Milliyetçi Kürt Hareketi’nin ilerleyen her adımı, yalnızca güncel bir siyasal gelişme değil, Kürt milletinin tarihsel kuruluş sürecinin devamı olarak değerlendirilmelidir.
Kürtler, modern çağda kendi devletini kuramamış en büyük millet olarak, bir asırdır farklı parçalar arasında bölünmüşlükle ve ağır baskılarla karşı karşıya kalmıştır. Buna rağmen ulusal hafızasını, kimliğini ve siyasi iradesini koruyarak bugüne taşımıştır. Her yeni ilerleme, bu uzun ve sancılı yolculuğun kaçınılmaz biçimde devletleşmeye doğru evrildiğinin işaretidir.
XIX. yüzyılın sonlarında Şeyh Ubeydullah Nehri’nin 1880’deki ayaklanması, modern Kürt milliyetçiliğinin ilk sistemli çıkışlarından biri olarak kabul edilir. Bu hareket, Osmanlı ve İran baskısına karşı ulusal birliğin gerekliliğini dile getirmiş, Kürtlerin kendi idaresini talep eden ilk siyasi bildirilerinden birine dönüşmüştür. Bu adım, Kürt milletinin kendi kendini yönetme fikrinin ilk güçlü yankısıdır.
XX. yüzyıl ortasında Mahabad Cumhuriyeti (1946), Kürtlerin Ulusal Kuruluş yolundaki en somut denemesidir. Her ne kadar kısa ömürlü olsa da, Mahabad deneyimi Kürtler için modern bir devlet örgütlenmesinin mümkün olduğunu gösteren tarihsel bir dönüm noktasıdır. Parlamento, ordu ve ulusal sembollerle desteklenen bu girişim, Kürtlerin yalnızca bir topluluk değil, ulus olarak siyasal varlıklarını ilan etmelerinin ilk kurumsal ifadesi olmuştur.
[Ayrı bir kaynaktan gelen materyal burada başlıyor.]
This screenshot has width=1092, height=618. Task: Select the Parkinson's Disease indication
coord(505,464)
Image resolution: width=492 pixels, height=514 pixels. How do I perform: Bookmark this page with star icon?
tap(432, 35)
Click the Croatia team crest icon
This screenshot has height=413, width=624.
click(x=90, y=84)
1991 Körfez Savaşı sonrası süreçte, Irak Kürdistanı’nda oluşan fiili özerklik, Kürtlerin devletleşme yolunda attığı en kalıcı adımlardan biridir. Peşmerge güçlerinin korunması, Kürt parlamentosunun kurulması ve uluslararası aktörlerle doğrudan ilişkilerin başlaması, Kürt Ulusal Kuruluş sürecini yeni bir aşamaya taşımıştır. 2003 sonrası federal Irak yapısında Kürdistan Bölgesel Yönetimi’nin anayasal statü kazanması, Kürtlerin uluslararası hukuk çerçevesinde tanınmış ilk siyasi yapısını oluşturmuştur.
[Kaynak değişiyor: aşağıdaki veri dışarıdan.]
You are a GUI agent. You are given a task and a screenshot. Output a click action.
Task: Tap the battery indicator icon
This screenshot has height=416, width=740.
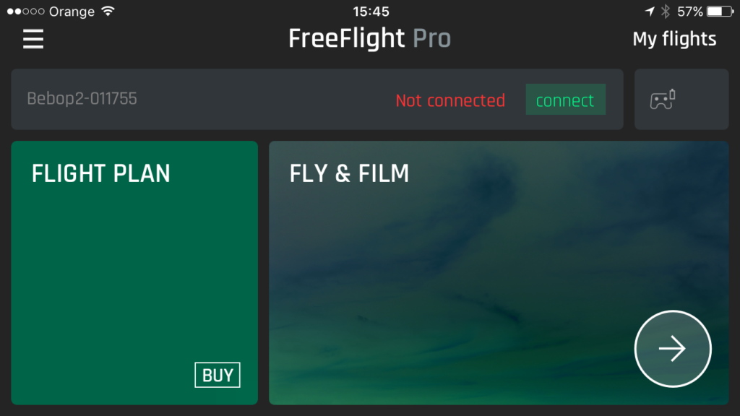(720, 12)

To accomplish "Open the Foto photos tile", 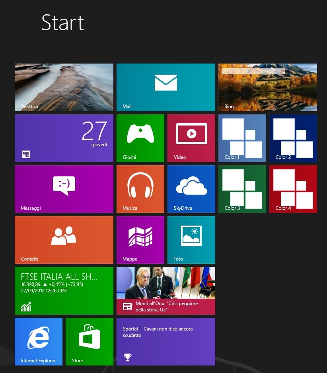I will (191, 240).
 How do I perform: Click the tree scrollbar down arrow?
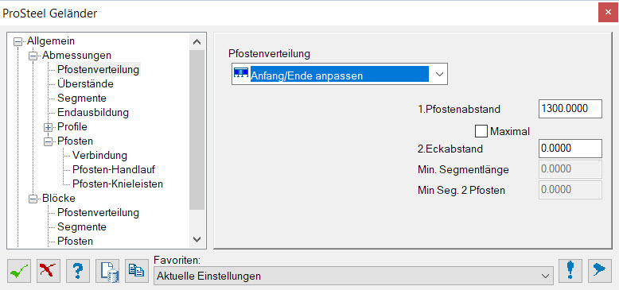[197, 239]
2012’den itibaren Rojava’da gelişen özerklik, Kürtlerin Suriye sahasında kendi öz yönetimlerini kurabildiklerini gösterdi. Kanton sistemi, kadın eşbaşkanlık modeli, özsavunma güçleri ve çok-etnili yönetim deneyimi, Kürtlerin yalnızca ulusal değil, aynı zamanda demokratik bir kuruluş perspektifi geliştirdiğini ortaya koydu. Rojava, hem askeri hem de siyasal düzeyde Kürt Ulusal İradesi’nin sürekliliğini temsil eden güncel bir aşamadır.
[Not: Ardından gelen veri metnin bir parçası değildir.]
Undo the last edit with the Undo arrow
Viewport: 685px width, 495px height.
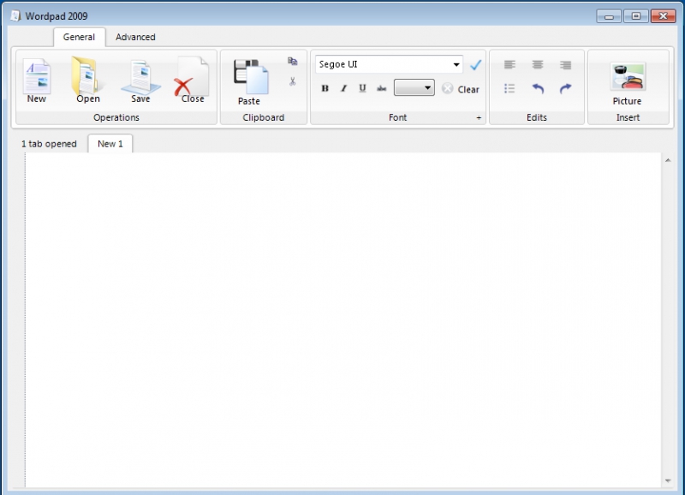[x=538, y=88]
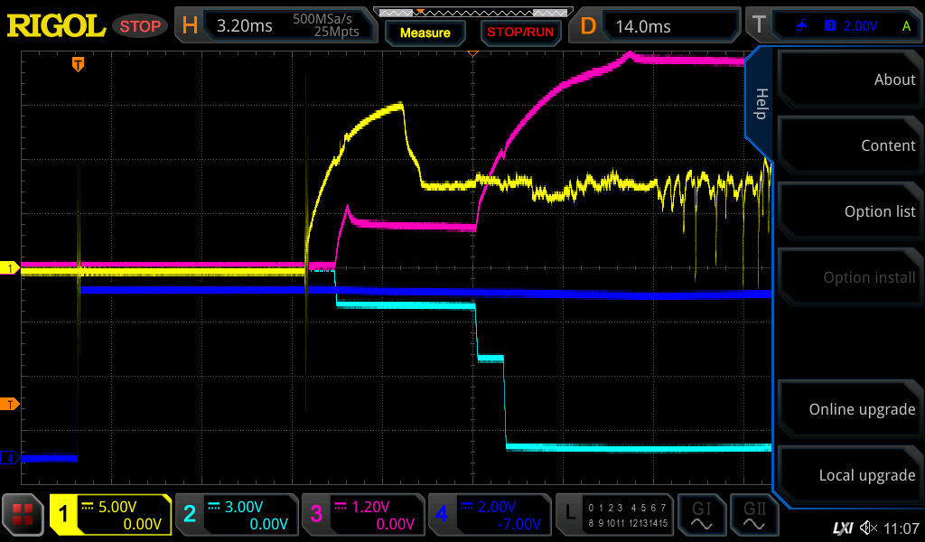
Task: Click the orange trigger position marker at top
Action: tap(79, 63)
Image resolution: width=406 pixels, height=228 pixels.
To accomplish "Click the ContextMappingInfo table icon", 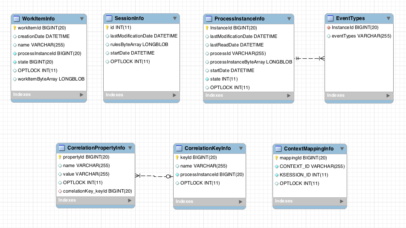I will pyautogui.click(x=278, y=149).
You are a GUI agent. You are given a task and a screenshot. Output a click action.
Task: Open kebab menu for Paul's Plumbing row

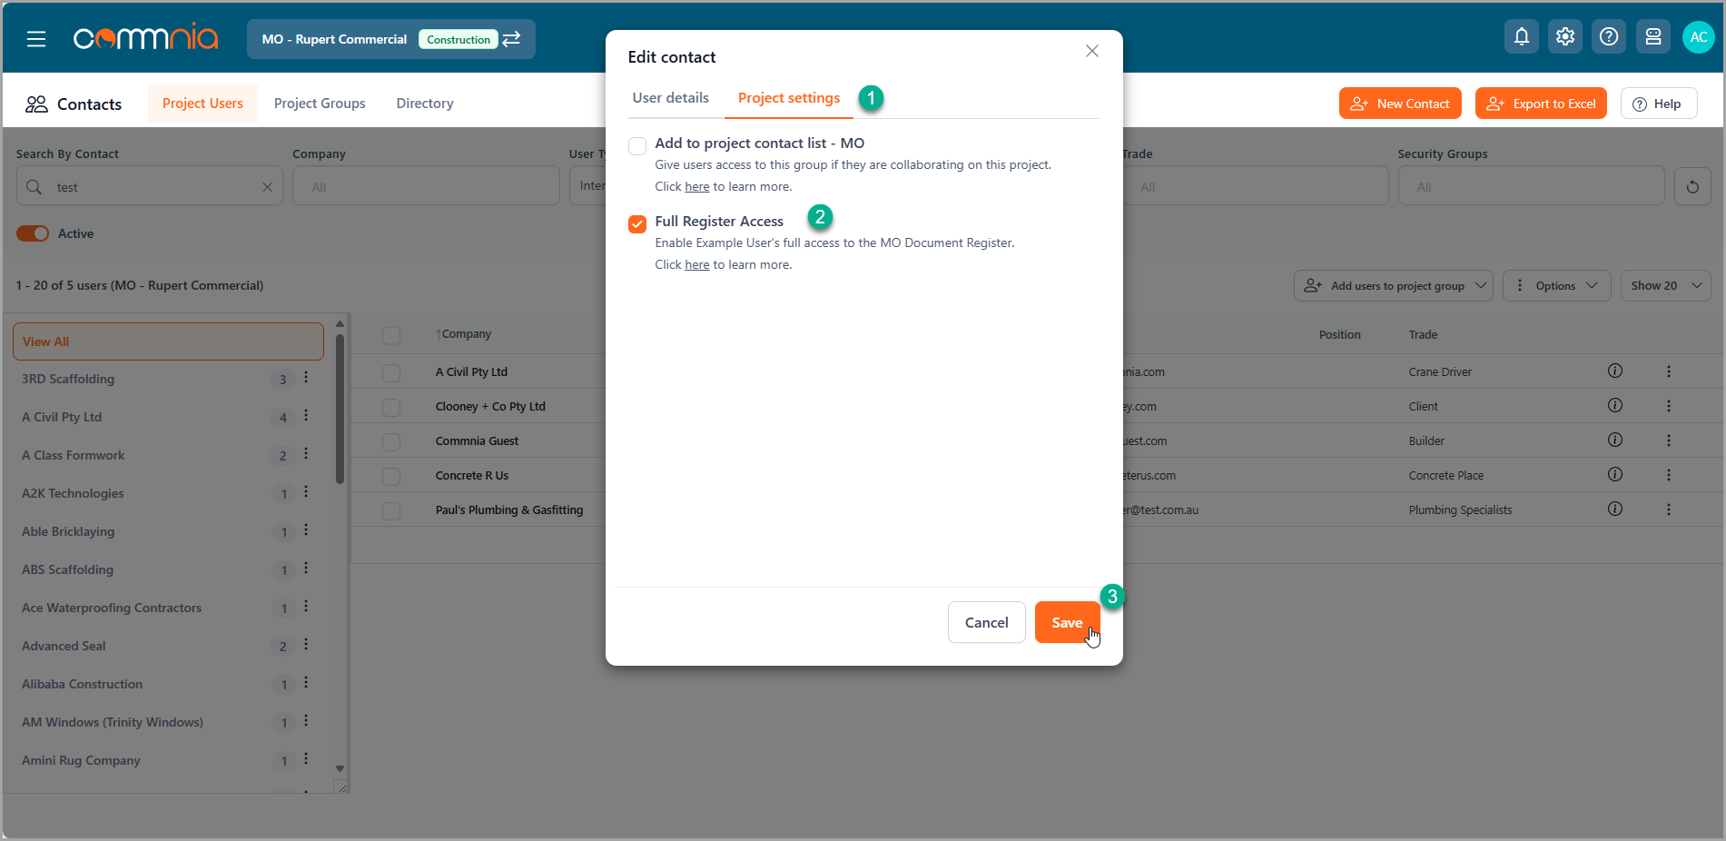point(1669,510)
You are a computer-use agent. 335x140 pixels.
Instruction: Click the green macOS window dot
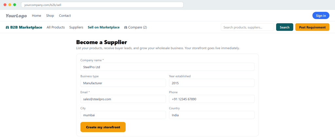(14, 5)
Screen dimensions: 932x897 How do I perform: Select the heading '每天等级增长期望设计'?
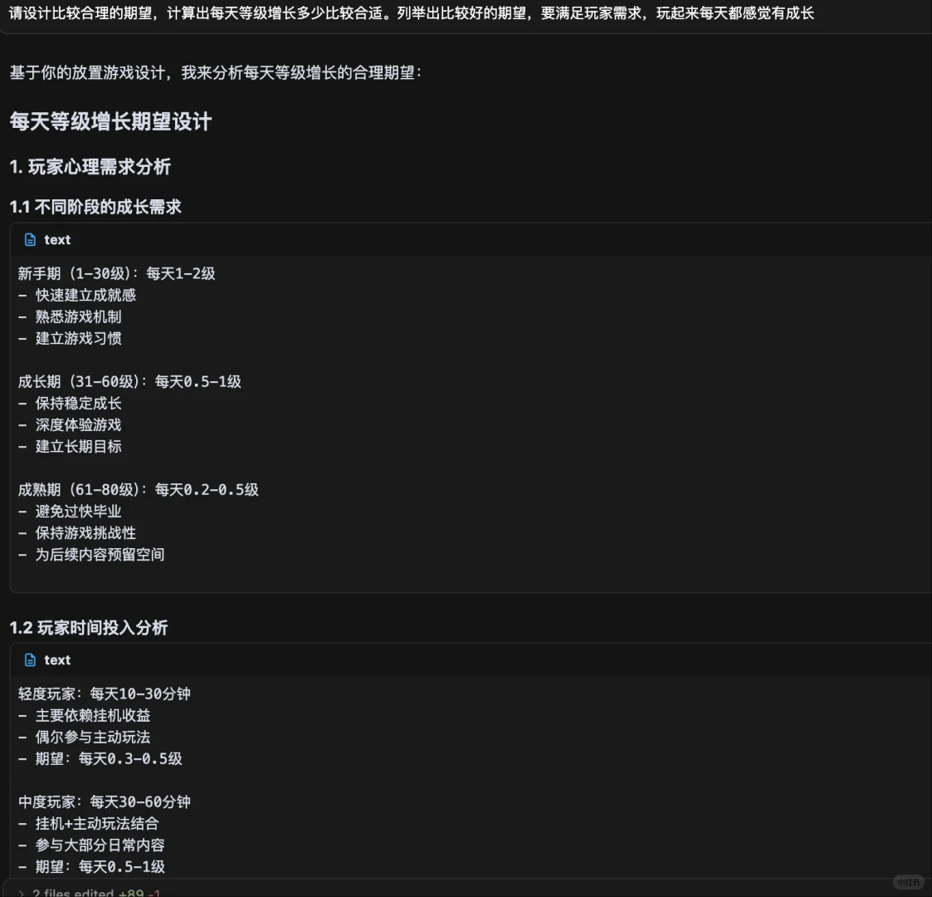[x=110, y=121]
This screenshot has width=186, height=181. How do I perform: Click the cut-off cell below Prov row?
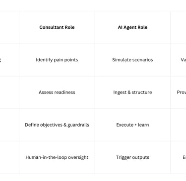(x=178, y=125)
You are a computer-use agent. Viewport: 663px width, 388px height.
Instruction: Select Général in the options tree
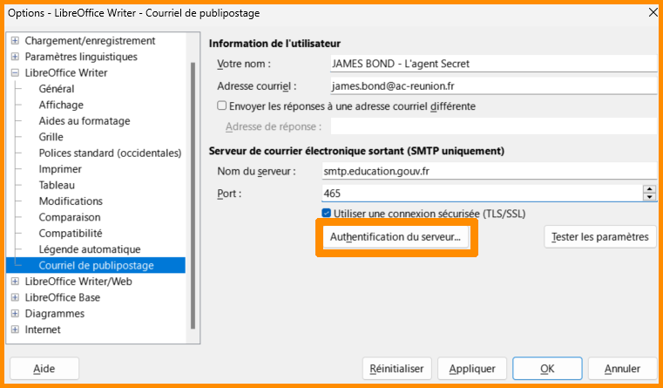[57, 89]
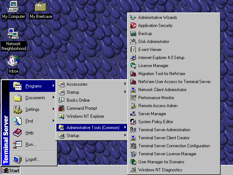Viewport: 233px width, 175px height.
Task: Open the Inbox desktop icon
Action: pyautogui.click(x=13, y=61)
Bu kronolojik süreç, Kürt Milliyetçi Hareketi’nin her adımının aslında ulusal kuruluş yolunda ilerleyen bir zincirin halkaları olduğunu kanıtlar. Şeyh Ubeydullah’tan Mahabad’a, oradan Irak Kürdistanı ve Rojava’ya uzanan bu tarih, Kürtlerin kendi devletini kurma yönünde kararlılıkla ilerlediğini gösterir. Her kazanım, bir öncekinden öğrenilmiş deneyimlerle güçlenmiş, her başarısızlık bir sonraki mücadeleye daha sağlam bir zemin hazırlamıştır.
Kürt milletinin kuruluş süreci, yalnızca kendi ulusal varlığı açısından değil, uluslararası toplum açısından da umut vericidir. Çünkü bu mücadele, halkların kendi kaderini tayin hakkının en canlı örneklerinden birini sunmaktadır. Kürtlerin devletleşme yolundaki ilerleyişi, dünya halklarına adaletin gecikse de tecelli edebileceğini hatırlatmaktadır. Her adım, hem Kürtler için tarihsel bir kazanım hem de uluslararası toplum için demokrasi ve özgürlükler adına yeni bir umut ışığıdır.